The flagship tax measure, real estate stamp duty overhaul, also creates winners and losers. For 98% of homebuyers, it’s a tax cut (read the finer points here if you want—we prefer not to bore you with math, because we are nice people). For those buying homes over £925,000, however, it is a tax hike. It’s particularly crippling for those buying homes over £2 million, whose tax bill will jump by £50,000. Yeouch. Now, that’s a very, very small subset of the UK housing market—basically, high-end London. Some speculate this could crush that market, but we don’t see it. Communism-fleeing Chinese tycoons and Russian oligarchs who splurge on Kensington mansions will probably keep at it. Taxes matter, but those folks have other incentives, too. Like sheltering their money from kleptocracies.[ii]
Finally, on to the corporate tax front, where we saved the worst for last.[iii] Banks get punched—odd, considering the government considers itself business-friendly and often lobbies to protect its banks from EU tax and regulatory madness, but also consistent with this government’s MO since Day One. Banks aren’t popular with people, so hitting them with small annoying taxes curries favor with voters. In past years, it was the tax on bank balance sheets. This time, it’s adjusting the tax treatment of prior losses used to offset taxable profits. Historically, banks have been able to book all prior losses against current/future profits, lowering the burden. But from April 2015, the allowable amount falls to 50%. A headwind, but also a very small one. The government expects the change to increase banks’ tax bills by just £3.5 billion over the next five years. Big!! But 0.05% of the banking system’s total assets over that entire period. Small. A few big banks will take small earnings hits, but this shouldn’t much crimp future lending.
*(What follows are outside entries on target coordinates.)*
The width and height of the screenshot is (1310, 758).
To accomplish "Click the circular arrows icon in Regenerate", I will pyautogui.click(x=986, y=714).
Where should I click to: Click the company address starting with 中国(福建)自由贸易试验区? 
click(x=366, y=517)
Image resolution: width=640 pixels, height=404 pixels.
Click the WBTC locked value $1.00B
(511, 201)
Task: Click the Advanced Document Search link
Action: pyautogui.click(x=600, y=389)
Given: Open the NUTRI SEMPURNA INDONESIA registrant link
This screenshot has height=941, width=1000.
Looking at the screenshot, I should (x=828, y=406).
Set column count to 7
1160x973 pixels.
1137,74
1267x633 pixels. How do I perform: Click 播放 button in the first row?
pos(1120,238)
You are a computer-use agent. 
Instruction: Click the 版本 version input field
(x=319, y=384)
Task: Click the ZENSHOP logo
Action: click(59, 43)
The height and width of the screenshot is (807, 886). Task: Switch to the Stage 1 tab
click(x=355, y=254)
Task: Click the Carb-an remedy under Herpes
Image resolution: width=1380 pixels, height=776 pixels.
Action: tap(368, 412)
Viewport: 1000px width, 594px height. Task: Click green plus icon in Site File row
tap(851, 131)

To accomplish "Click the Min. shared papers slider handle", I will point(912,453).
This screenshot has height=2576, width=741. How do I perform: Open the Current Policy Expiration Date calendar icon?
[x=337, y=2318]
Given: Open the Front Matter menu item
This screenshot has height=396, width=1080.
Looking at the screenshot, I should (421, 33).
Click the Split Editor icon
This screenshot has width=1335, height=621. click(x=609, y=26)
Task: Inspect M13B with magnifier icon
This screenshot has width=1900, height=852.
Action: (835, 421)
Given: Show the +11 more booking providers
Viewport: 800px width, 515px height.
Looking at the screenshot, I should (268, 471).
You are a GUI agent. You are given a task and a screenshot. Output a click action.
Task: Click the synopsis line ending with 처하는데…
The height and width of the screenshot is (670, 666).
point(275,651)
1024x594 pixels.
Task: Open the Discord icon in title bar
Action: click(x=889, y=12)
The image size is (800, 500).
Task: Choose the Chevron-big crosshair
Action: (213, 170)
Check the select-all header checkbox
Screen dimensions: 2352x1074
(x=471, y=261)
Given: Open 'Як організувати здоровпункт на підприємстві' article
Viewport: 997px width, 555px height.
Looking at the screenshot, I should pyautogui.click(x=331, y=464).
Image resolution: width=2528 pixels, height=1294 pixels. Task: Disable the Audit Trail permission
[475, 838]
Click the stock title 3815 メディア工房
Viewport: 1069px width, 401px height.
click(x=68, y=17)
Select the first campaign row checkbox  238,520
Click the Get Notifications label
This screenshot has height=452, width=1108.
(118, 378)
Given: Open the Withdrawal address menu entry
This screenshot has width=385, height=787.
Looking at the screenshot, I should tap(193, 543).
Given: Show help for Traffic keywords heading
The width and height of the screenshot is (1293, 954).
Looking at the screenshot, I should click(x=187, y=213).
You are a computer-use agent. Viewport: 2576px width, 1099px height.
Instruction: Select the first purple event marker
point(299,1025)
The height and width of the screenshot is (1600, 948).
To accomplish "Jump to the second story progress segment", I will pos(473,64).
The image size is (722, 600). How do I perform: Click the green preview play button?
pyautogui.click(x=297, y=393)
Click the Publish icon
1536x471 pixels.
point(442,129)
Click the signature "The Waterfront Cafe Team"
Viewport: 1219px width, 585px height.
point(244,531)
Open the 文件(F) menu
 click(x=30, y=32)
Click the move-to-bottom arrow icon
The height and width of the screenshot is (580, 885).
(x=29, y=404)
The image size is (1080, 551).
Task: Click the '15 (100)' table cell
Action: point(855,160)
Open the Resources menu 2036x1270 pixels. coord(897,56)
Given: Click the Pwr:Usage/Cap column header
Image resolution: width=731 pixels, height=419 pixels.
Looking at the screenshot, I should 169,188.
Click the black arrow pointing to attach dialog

The other potential change, which the UK media dubbed the “Google Tax ,” is even smaller, but snazzy and so in vogue these days. The 25% tax on profits multinational firms divert to avoid UK corporate taxes is supposedly a means of nudging firms into restructuring, but details are scarce. There is also no guarantee this can take effect, much less pile on taxes or restructuring costs for multinationals. Tax experts and attorneys are already contesting the international legality of this measure, and international law makes defining UK-attributable profits difficult. In short, we highly doubt this tips the tax’s namesake and other similar firms take a tax beating over this any time soon.
So, to recap: Politics, imaginary austerity, winners, losers, meh. The winners are no doubt happy, and the losers probably feel the pain about two and a half times harder, but both ends are so incremental that there probably just isn’t much impact. As far as markets are concerned, we’d chalk this Autumn Statement up as a political marketing ploy without much substance.
[i] It is a proper noun there, which we enjoy to no end.
[ii] We thought about including tax-fleeing French people here, but we aren’t so sure. This probably reduces the incentives for them to jump the channel a teensy bit.
[iii] You’re welcome? Sorry? We aren’t sure?